Hal ini disampaikan oleh ibunda Muhammad Ridho Ficardo, Agustina dalam acara pameran ekonomi kreatif masyarakat Desa Margomulyo, Kecamatan Jatiagung, Lampungselatan.

“Ridho-Bachtiar mendorong pembentukan koperasi disini, untuk menampung kerajinan masyarakat yang memiliki nilai ekonomis. Sehingga masyrakat tidak kebingunangn lagi untuk memasarkan produk hasil karyanya,” katanya.

Tidak hanya menampung hasil kerajinan tangan masyarakat, melalui koperasi ini, nantinya masyarakat akan dibantu modal untuk mengembakan industri rumahan ibu rumah tangga.

“Koperasi ini tidak hanya menampung hasil industri masyarakat. Nantinya koperasi ini akan meminjamkan modal kepada kelompok ekonomi kerakyatan. Dengan harapan ekonomi masyarakat disini bisa berkembang, dan menambah penghasilan keluarga,” kata dia.

Agustina pun mengapresiasi langkah yang diambil oleh Apekraf ini. Sebab dengan adanya kegiatan seperti ini, bisa memacu ibu rumah tangga lebih kreatif menghasilkan kerajianan tangan yang memiliki nilai ekonomis.

“Saya berharap Apekraf bisa menjadi jembatan masyarakat dengan Ridho-Bachtiar di bidang ekonomi kreatif,” katanya.

Sementara itu ketua Apekraf Jatiagung, Sunarko mengatakan ada 21 kelompok ekonomi masyarakat dibawah binaannya.
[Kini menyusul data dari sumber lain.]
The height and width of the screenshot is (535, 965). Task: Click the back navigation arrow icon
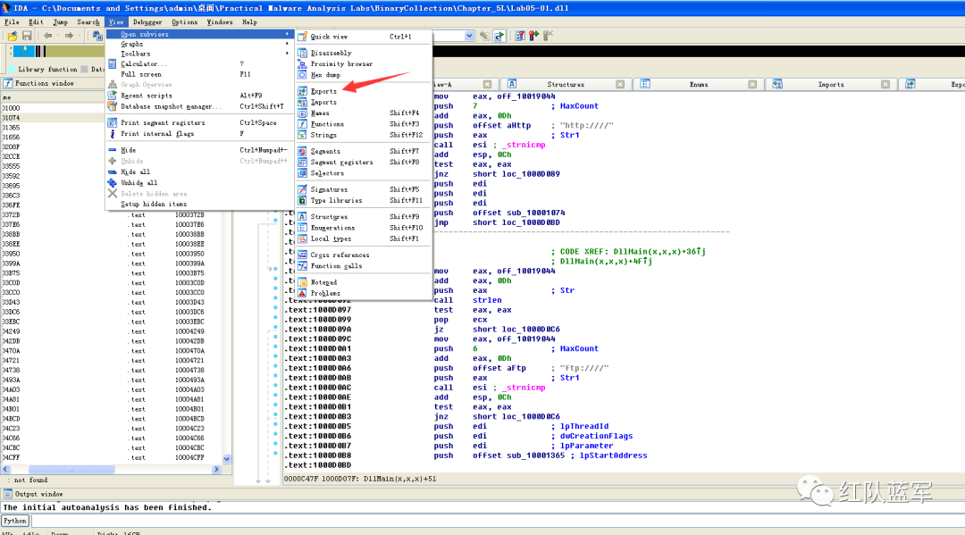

Dia berkomintmen untuk membantu agar Ridho-Bachtiar dapat melajutkan memimpin Lampung.

“Kita mendukung, agar Ridho kembali memimpin Lampung kembali. Dengan harapan cita-cita masyarakat disini menjadi kampung pariwisata dapat terwujut,” ujar dia.

Sebagai ketua Apekraf Jati Agung Sunarko mengaku siap untuk menjembatani kelompok ekonomi masyarakat kecamatan ini dengan Ridho-Bahctiar.

“Memang misi Apekraf ini sejalan dengan misi Ridho-Bachtiar mendorong dan meningkatkan ekonomi kreatif warga desa,” ujarnya.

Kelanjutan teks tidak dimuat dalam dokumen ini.